■ **TASK DIRECTIONS**
State how many lines in the listing below include the string "computer". The answer is the number alone.

★ ★ ★ ★ ★ ★ ★

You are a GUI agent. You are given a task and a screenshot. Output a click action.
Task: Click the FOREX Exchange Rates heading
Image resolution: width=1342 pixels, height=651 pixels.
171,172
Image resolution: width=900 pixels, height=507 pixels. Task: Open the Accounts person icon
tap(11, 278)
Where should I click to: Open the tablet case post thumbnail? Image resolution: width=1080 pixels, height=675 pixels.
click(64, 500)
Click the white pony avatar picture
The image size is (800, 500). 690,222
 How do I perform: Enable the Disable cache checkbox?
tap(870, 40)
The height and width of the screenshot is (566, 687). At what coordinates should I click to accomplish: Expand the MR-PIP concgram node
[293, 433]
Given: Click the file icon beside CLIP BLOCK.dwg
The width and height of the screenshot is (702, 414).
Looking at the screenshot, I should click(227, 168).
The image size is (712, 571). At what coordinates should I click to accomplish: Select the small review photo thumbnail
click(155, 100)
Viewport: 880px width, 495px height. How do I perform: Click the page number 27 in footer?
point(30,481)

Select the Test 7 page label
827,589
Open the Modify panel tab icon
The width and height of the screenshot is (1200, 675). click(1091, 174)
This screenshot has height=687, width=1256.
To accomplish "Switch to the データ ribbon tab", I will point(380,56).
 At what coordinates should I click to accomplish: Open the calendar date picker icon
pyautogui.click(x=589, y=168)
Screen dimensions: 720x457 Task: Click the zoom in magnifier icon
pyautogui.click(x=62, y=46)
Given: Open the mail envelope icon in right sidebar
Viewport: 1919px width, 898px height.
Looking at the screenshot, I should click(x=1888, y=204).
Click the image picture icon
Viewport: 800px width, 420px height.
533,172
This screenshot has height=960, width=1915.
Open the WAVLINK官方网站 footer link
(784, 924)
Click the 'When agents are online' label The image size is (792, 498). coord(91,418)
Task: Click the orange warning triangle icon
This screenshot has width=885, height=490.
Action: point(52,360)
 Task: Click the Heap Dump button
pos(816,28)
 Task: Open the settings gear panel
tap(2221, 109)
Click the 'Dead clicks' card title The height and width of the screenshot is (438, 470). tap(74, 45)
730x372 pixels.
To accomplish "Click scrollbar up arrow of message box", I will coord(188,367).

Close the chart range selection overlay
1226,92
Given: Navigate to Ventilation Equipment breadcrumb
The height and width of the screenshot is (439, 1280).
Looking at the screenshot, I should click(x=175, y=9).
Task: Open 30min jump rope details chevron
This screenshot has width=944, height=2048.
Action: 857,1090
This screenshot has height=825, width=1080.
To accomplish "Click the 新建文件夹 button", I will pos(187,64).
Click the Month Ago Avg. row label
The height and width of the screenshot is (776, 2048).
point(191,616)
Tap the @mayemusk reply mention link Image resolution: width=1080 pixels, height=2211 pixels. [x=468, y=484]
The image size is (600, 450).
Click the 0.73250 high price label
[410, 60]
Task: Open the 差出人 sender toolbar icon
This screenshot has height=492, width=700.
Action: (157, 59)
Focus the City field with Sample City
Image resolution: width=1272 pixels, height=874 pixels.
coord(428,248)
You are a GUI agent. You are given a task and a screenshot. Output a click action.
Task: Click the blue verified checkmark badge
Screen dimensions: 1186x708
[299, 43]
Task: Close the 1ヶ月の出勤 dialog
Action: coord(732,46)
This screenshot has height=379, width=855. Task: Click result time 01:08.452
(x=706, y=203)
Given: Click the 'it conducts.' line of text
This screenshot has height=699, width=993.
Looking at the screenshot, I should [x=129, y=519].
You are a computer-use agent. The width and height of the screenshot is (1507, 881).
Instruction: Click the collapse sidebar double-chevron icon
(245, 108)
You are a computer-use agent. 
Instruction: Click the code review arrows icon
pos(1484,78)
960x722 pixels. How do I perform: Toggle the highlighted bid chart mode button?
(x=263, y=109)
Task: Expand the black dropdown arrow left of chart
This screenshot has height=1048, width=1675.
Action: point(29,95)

★ ★ ★ ★ ★ ★ ★

■ **EXERCISE SOLUTION**
2